The highway through Michigan’s UP is no great prize either, though. Unless you cut south through Detroit and Chicago, you’re not making the whole trip on 4 lane highways.

Bombers? that would be the team that needs the Roughriders’ help this weekend against the ARgos to let them creep back into first place, right?

A ground blizzard is not a precipitation event - it’s a wind-driven rearrangement of the precipitation that’s already on the ground. As Frank would know from having lived in Colorado, the mix of high winds and powder snow can cut visibility to zero and make roads treacherous, even though if one were to look straight up, the sky might be completely clear.

In Wyoming especially, which is notorious for ground blizzards, you’ll see strategically placed angled plank fences (a/k/a “snow fences”, which are intended to mitigate the effects of wind-driven snow by breaking up the straight-line high winds and giving the snow a place to drift before it covers whatever highway or train track the fence is protecting.

Sorry about the run-on sentence there at the end. :rolleyes:

Which exit is that?

From the Trans Canada just west of TBay, turn south on Hwy. 588. Lots of free loving, pot growing hippies in the hills down that way.

Thanks all for the advice. The trip seems eminently doable. Now I just need to find out if I’m doing it.

I don’t want to go through the States this trip. I want to see Canada. Mapping it out doesn’t show much of a time difference between staying in Canada, going through the UP, or going through Chicago, so it’s not like I’m costing myself days of travel time.

Muffin, I might take you up on that. I’ll let you know once I’ve made better plans.

So a fellow inherits some land from his mother in Nolalu.
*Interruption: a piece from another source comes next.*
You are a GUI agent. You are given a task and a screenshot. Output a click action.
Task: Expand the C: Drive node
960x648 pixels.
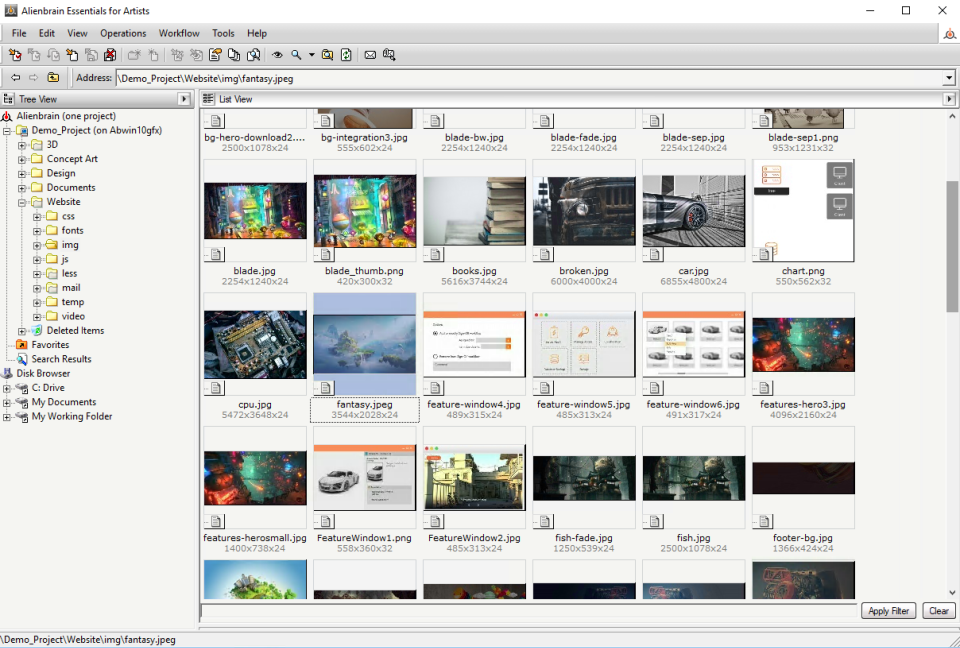coord(7,388)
After growing pot on it for a few years, he sells it to a buddy and heads for Central America, where he travels about for a few years with a couple of girlfriends.

One of the girlfriends wanders off, so he marries the remaining girlfriend, and they move into a sailboat that she inherited from her father in Florida. Eventually she sells it and they move back to Nolalu, where he builds a shack out of found materials on the land that he had previously sold to his Buddy.

Allegedly, they subsist by growing and selling pot. Despite being arrested repeatedly, they always get off by claiming that it is the Buddy who is growing, not them. Similarly, every time the Buddy gets arrested, he gets off by claiming that it is the squatters who are growing, not him. The arrests cause friction between Buddy and the squatters, but it’s hard to stay angry for too long with your toking pals.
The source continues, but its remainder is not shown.